(Dataset entries)

▬▬▬▬▬▬▬▬▬▬

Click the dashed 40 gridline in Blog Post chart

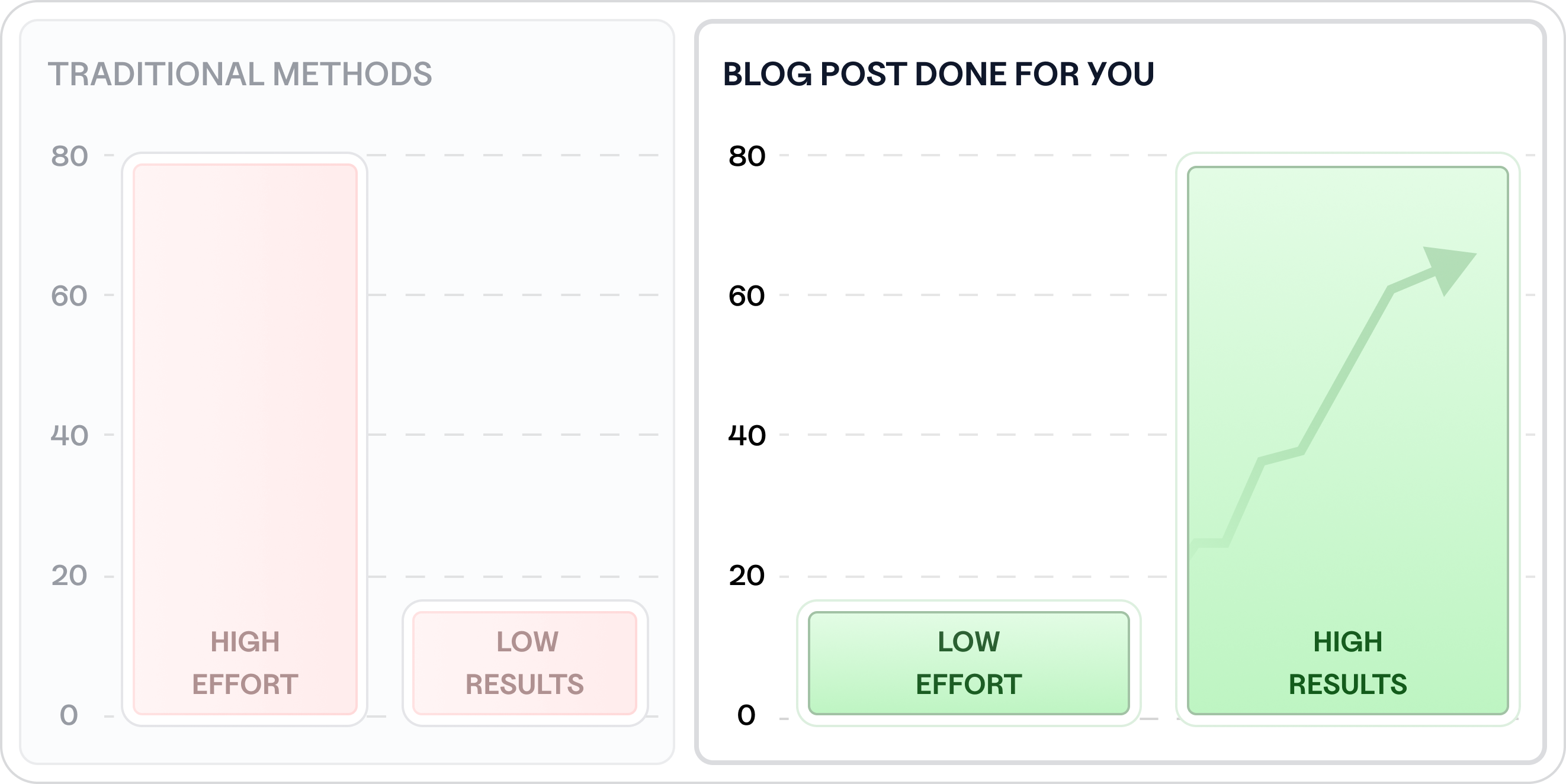coord(973,435)
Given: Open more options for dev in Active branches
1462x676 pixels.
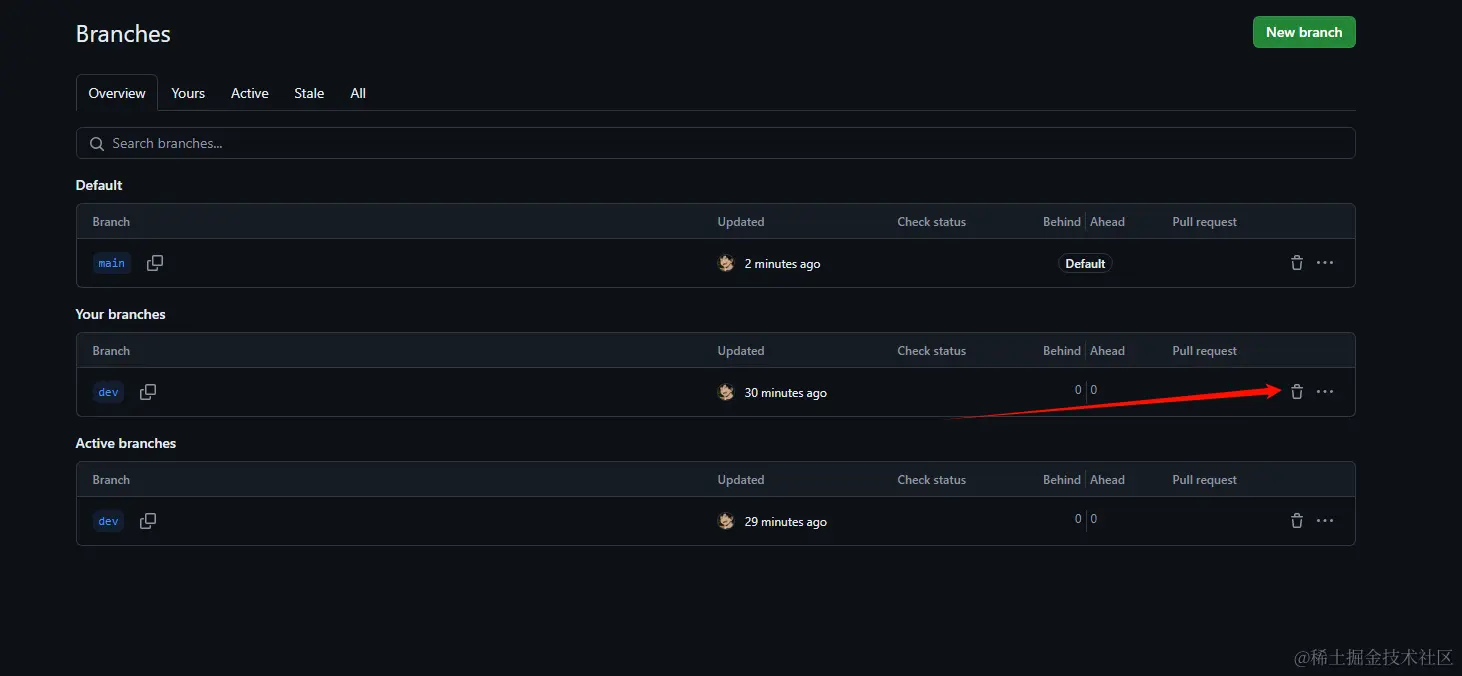Looking at the screenshot, I should click(1325, 521).
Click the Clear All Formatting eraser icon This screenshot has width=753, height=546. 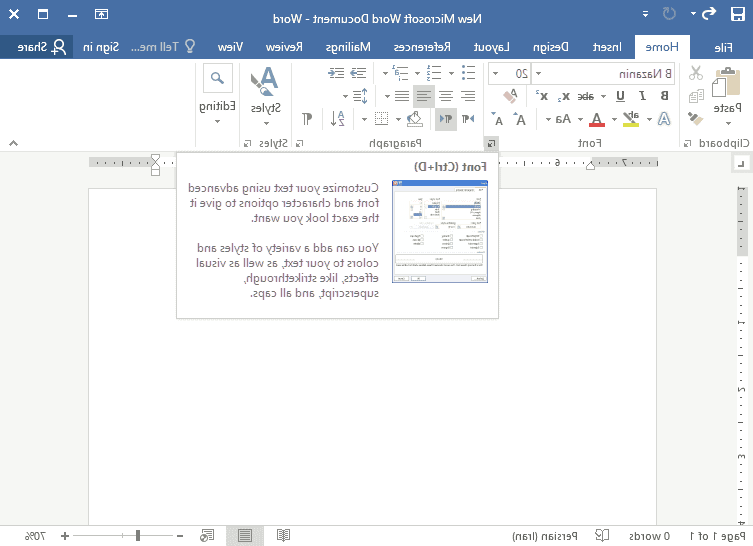510,96
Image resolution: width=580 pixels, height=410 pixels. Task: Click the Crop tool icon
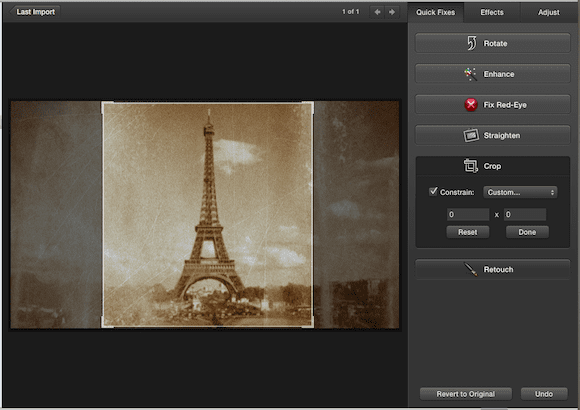pos(471,166)
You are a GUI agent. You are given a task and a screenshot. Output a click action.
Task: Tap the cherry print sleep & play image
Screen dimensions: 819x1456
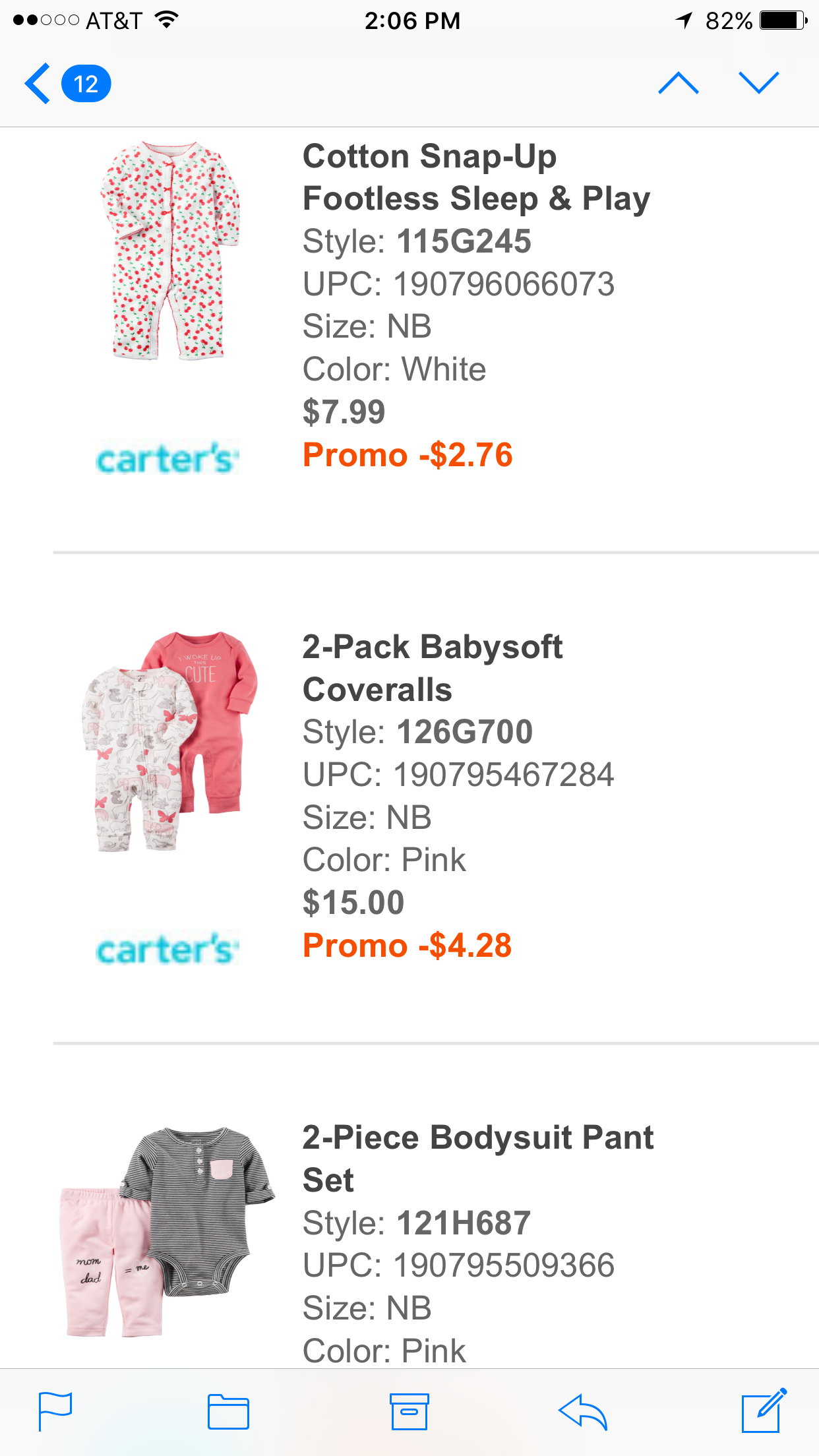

▬▬▬▬▬▬▬▬▬▬

— WORK TO BE COMPLETED —
Once the pictures are set aside, what is needed is the lines from the line with "Task: Tap the cherry print sleep & play image" through the end of the data, written out exactly and alone.

— EXERCISE RESULT —
Task: Tap the cherry print sleep & play image
Screen dimensions: 819x1456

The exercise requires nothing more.